I think this is indeed the case. In my area there are 4 lane roads where the average speed is 60mph. For an unprotected right on red at a traffic light the cameras have to look across a wide intersection and then work out the velocity of cars that are approaching the traffic light - about 100m. At least with 10.12 it seems to not see the traffic at all - when it is 100% clear it pauses a good 15 seconds and does a timid commit to the turn. When there is approaching traffic it does the same thing - except there is traffic and I have to disengage or slam on the accelerator / change lanes. Curious to see if 10.69 is any better on this type of turn.It's also possible the low resolution of the cameras (only 1280x960) means that recognition and classification of imagery cannot occur at far enough distances as it's too coarse compared to good human fovea vision, meaning that reaction is too late. Better cameras aren't a problem to install now, but it would greatly increase the data rate into the neural networks and that requires significantly faster compute which is a big issue.

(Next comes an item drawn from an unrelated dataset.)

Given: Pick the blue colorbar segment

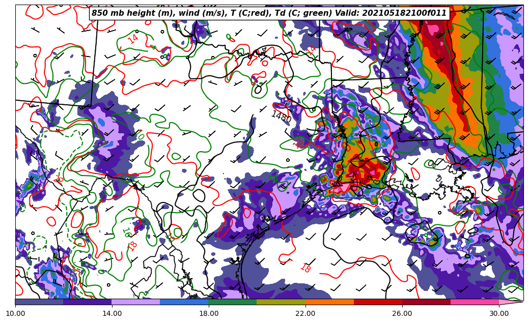Looking at the screenshot, I should tap(184, 302).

Faster compute without the most efficient chips means high expense and high power consumption. I wouldn't be surprised if the Waymo cars have $10-20K of compute and 4000 watts of power consumption, which would obviously kill efficiency. It would be like resistive heaters running at full blast. And in the summer that would have to be A/C'ed out too.
Phantom breaking is probably similar - at 1280x960 your are calculating the risk of hitting fuzzy pixelated blobs at 50 meters - AI's can do amazing things but it will be limited by the cameras. If the cameras were sharper there would be much better distinction of shadows / lighting vs a concrete object in the road at distance. And yeah, the compute on higher res cameras would be way too much.